Ista, the UK-based steel traders association, said EU import safeguards are counterproductive as they are currently designed and has proposed changes.
The association is seeking to have no country-specific quota for any product. “We concur with the view expressed by Stemcor in their submission,” Ista said. “Trade flows are in a constant state of flux. The tides of international trade ebb and flow depending on a whole variety of complex political, social and economic reasons. Imposing country specific quotas ignores this principle and for that reason we feel the simplest, fairest, solution would be to abolish country specific quotas.”
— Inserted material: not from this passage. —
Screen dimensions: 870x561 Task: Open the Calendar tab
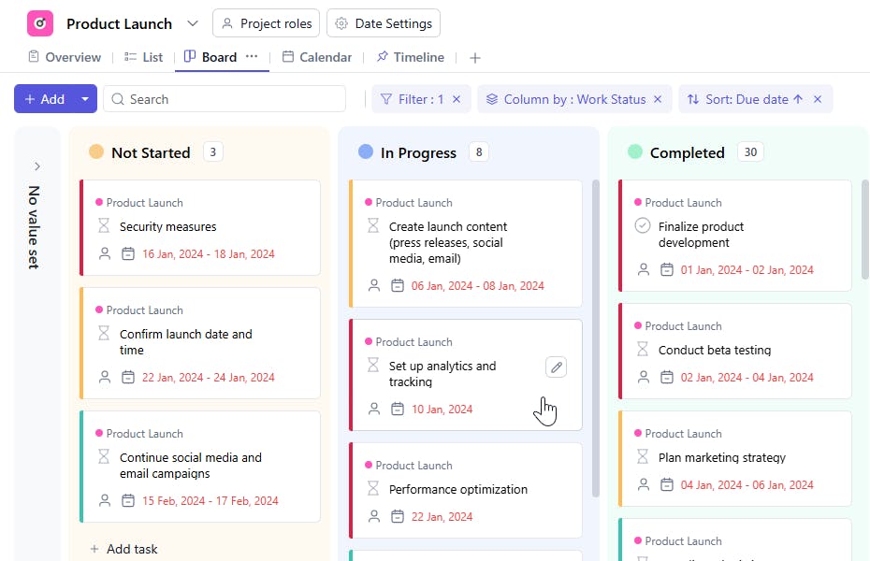317,57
However, Ista said if this is still not supported by the majority, unutilized country-specific quotas should be available to others in the same way residual-origin quotas are treated.
The association said it warned of the risk of implementing a quota system whereby an importer never knows whether it will be paying a duty or not until the shipment is cleared. In its Notice of Initiation of a Review of Steel Safeguard Measures published at the end of May the European Commission is considering why some countries have exhausted their country-specific quotas so rapidly in some product groups, and why corresponding residual-origin quotas are also being rapidly exhausted.
According to Ista, the answer is simple: “Importers and consumers of these products from these countries have been forced to rush into purchasing as soon as possible in order to secure their normal supply without risk of incurring a penal 25% duty.”
Ista highlighted the fact that members of its association also reported shortages of rebar in the UK and Ireland.
Ista underlined also the view that it would be beneficial to merge 4A and 4B coils (4A mainly non automotive and 4b automotive grades) into one category and increase the overall size of the quota to a minimum of 2018 levels.